RandomNPC · 28/01/2015 10:26

Could be worse: It could be crab-sticks. You really don't want to know what goes in those.

Pumpkinette · 28/01/2015 10:30

My immediate though was you should just have phoned a takeaway to be delivered. Sounds like he didn't want to go out, you didn't want to cook so it was the only logical option in this situation.

As for the tv thing. If DH is watching something and I ask him if he wants to finish it or watch something we have recorded. If he answers anything other than 'No - I'm not watching it so lets put in X', I assume he is actually enjoying whatever he is watching and leave him to it. If I was to go about it the way you do we would end up in a similar conversation as you.
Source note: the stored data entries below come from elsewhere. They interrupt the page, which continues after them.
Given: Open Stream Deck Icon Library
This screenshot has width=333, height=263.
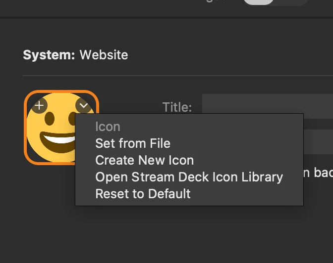Looking at the screenshot, I should [189, 177].
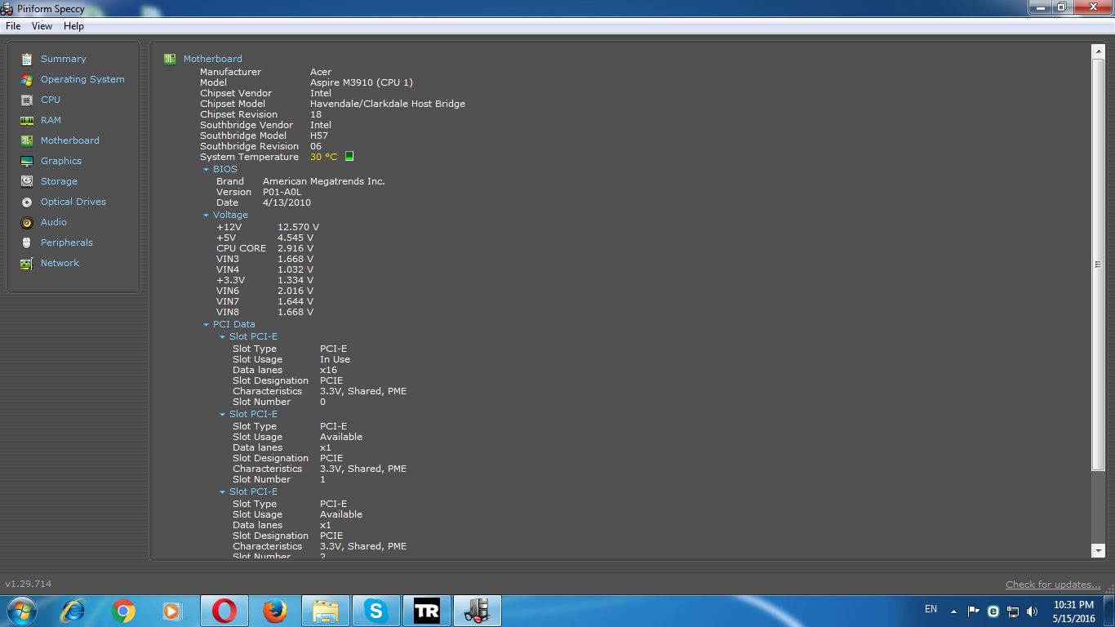This screenshot has width=1115, height=627.
Task: Select the Optical Drives disc icon
Action: pyautogui.click(x=27, y=202)
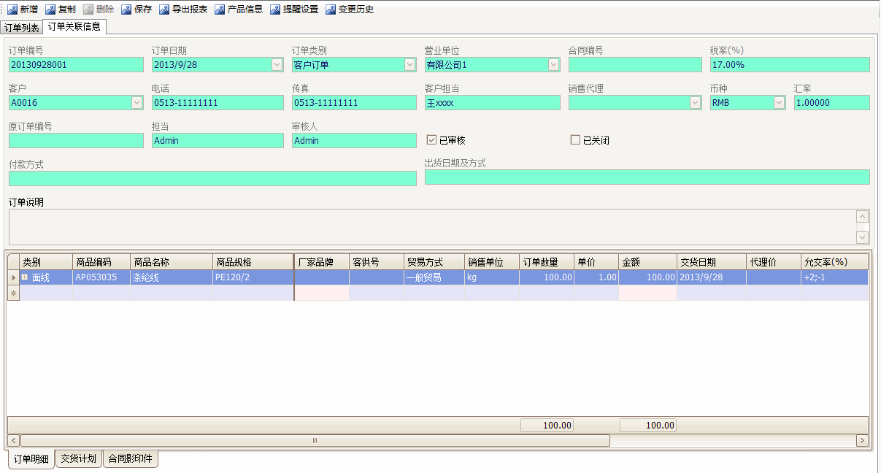Click the 复制 (Copy) toolbar icon
Image resolution: width=881 pixels, height=473 pixels.
(x=50, y=9)
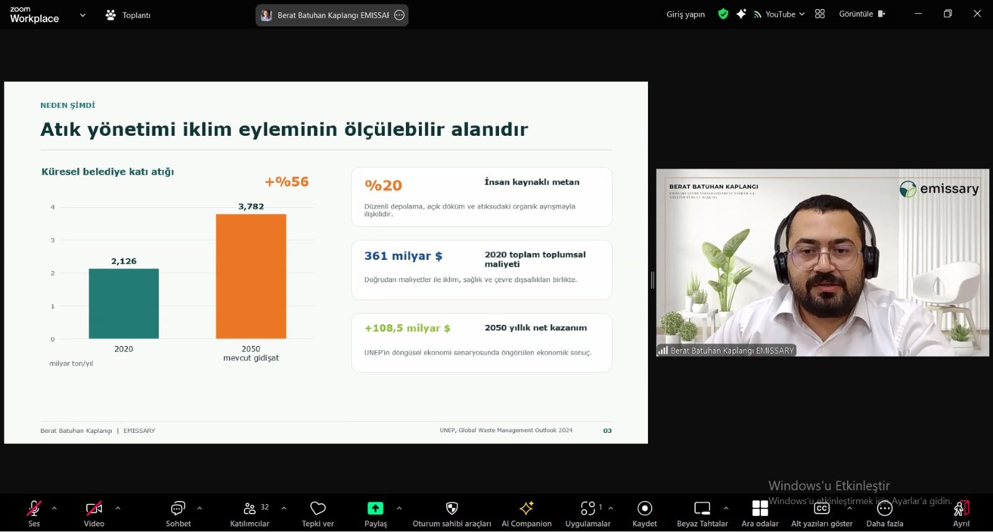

riverriver · 28/01/2015 13:52

Thanks. Remembering our conversations about the baby-free time thing, he stated that to him saying "if you want" was equivalent to saying "yes". He really didn't get the implication that he'd rather not do it I am wondering if when he is saying "could probably" and "if you want", and I hear "no, not really" like a normal person--, he is just thinking he's saying "yes" in a polite manner. So we could be talking crossed each other.

And we have manged to successfully arrange take away and several other things without incident over the last few days, despite the fact that we both still feel bad. I suspect my limited patience when feeling ill also made things more difficult.

Oh, and big decisions never have these issues! We've made very large decisions (moving countries, having a child, unexpectedly buying a house, etc) without any trouble at all. It is the small ones where they appear -- things that shouldn't need discussion at all! There is probably a hint in there somewhere.